La rosa
17/06.- La rosa fue desde el principio la señal de identidad y ahora, después de tanto batallar, ¡cómo cambiarla!
Yo pensaba, cuando imaginaba la rosa, que era una flor de pétalos hermanados en la raíz de su cáliz que, como una promesa, se iba abriendo poco a poco, convirtiendo su humilde capullo en orla de colores y aromas. La evocaba, a veces, en su insobornable soledad, como la majestad incipiente de que suele armarse la persona enamorada para, cortada del arbusto, elevarla con dos de sus dedos y ofrecérsela a Dios y a la Virgen, quizá al amor veinteañero que nos encandila, al ámbito infinito de que se siente deudora toda persona, y así, entre un enjambre de manos alzadas, descollaba la ofrenda entre el mar arbolado de la podredumbre circundante.
No sé, tal vez fueran delirios poéticos los que anidaban en mí pero al evocarla sentía el lustre que me enredaba en pensamientos lejanos. Quizá, negado a parecer un insecto kafkiano, recordaba aquellos versos del cuasi malagueño don Ricardo León, que elevó a arte peregrina su florecer, pues él sabía de la destreza de que se valían las abejas y golondrinas, hormigas y mariposas, que tomaban «la flor de las cosas», su ser vitalísimo, esquivando las espinas. Fina imagen que, como el oro, refulge entre el lodo de las torrenteras. Claro ejemplo de que, aun entre la selva en que deambulamos, resplandece lo bello.
Pero desperté. Un día vi con estos mis ojos que alguien había tomado la flor de la vida, valga la comparación, como un trofeo victorioso. Entendí que esa gente la había arrancado, desgajado, probablemente de un tirón, zarandeado, y, a la manera de un martillo, o tal vez una hoz, la había agarrotado (en el sentído de procurarle la muerte por garrote), hasta darle la asfixia por alimento. Triste forma de morir. Perversa dilapidación de los bienes atesorados por todo un pueblo a lo largo de los siglos.
Pero daba igual, pues una vez alzada, emulando no se sabe qué resabios triunfalistas, le otorgaron el privilegio de ser emblema de una comunidad de personas interesadas en transformar la realidad del mundo. Estaba claro que necesitaban proveerse de un hacha de guerra. Un hacha de guerra que han usado sin rubor ya va para ciento cuarenta y tantos años. Demasiado tiempo para seguir viviendo. Es creencia harto sabida que no se puede, ni se debe, alcanzar tan avanzada edad, so pena que los miembros entren en estado comatoso. Las mentes más lúcidas auguran una agonía trascendental.
Porque la insignia es verdaderamente descorazonadora.
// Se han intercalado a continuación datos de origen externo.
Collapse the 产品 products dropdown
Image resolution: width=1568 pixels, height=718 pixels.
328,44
Estos dibujitos que toman algunos, no sabemos inspirados por qué gurú de la época, que pretenden sintetizar en una imagen la trayectoria que les define deberían constituir un tratado de sociología aplicada. Hoy se llaman iconos, evidencia maligna de la incuria política existente. Pero no sería suficiente. Además de los sociólogos tendrían que intervenir en el asunto los psicólogos y los siquiatras. Probablemente también la policía. Porque al aplicársele estos logotipos a los partidos políticos en general, algunos rayan la perversión.
Tomen como ejemplo el puño con la rosa atormentada y sin aliento, para algunos ya cadáver, y lean en sus mortecinas carnes las señales de la muerte. Pervivirá, ténganlo por seguro, pero no será un camino de rosas el que les espera. Las que había al borde de la senda las han asesinado estrangulándolas y más parece que ahora caminarán orillados por cactus, o cardos, que suelen ser borriqueros. Algunos han pensado en cambiar de flor, estrujar alguna que esté más acostumbrada a los desprecios, pero la idea no cuaja. La rosa fue desde el principio la señal de identidad y ahora, después de tanto batallar, ¡cómo cambiarla!
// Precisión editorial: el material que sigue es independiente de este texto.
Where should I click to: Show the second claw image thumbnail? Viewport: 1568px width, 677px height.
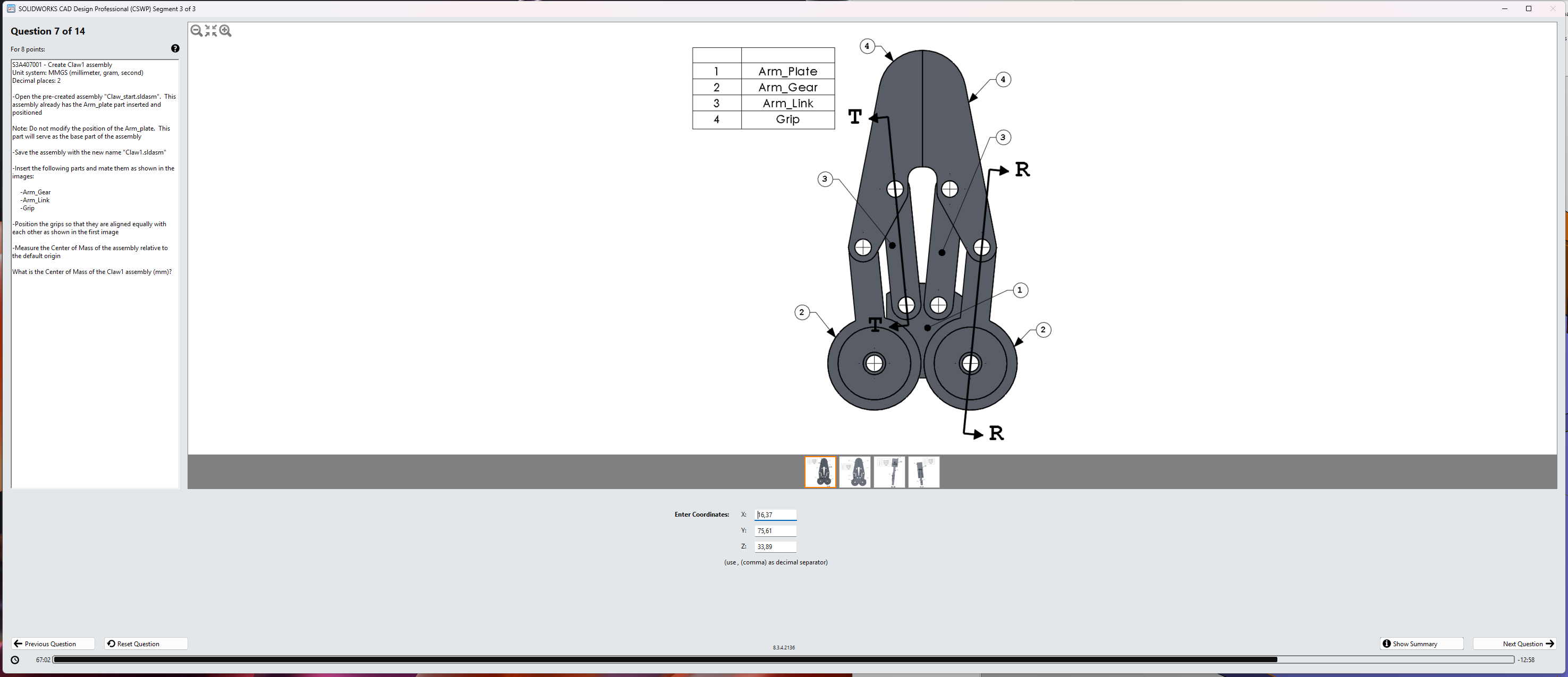click(854, 472)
No son los únicos. Otros logotipos aspirantes a representar un conjunto de personas, o sea los partidos políticos, podrían añadirse, pero en este artículo no procede hacer inventario ni lo haré. Solo diré algo de uno, cuya significación es de difícil interpretación, pues hay a quienes les parece un pequeño rollo de cables eléctricos, tal vez para que la corriente, al pasar por sus venas, les procure energía y, quizá, un escudo protector ante la Justicia.
Yo prefiero ver en su símbolo la señal de un preservativo, se entiende en su envoltorio comercial. Sea como fuere, dejemos estas sandeces, que no conducen a parte alguna. Cuando hablamos de seres protervos, lo mejor es perderse en el jardín de las rosas. Allí, donde crecen y se desarrollan, no hay mano asesina que se atreva a hurgar, pues el temor a clavarse las espinas es bálsamo curalotodo.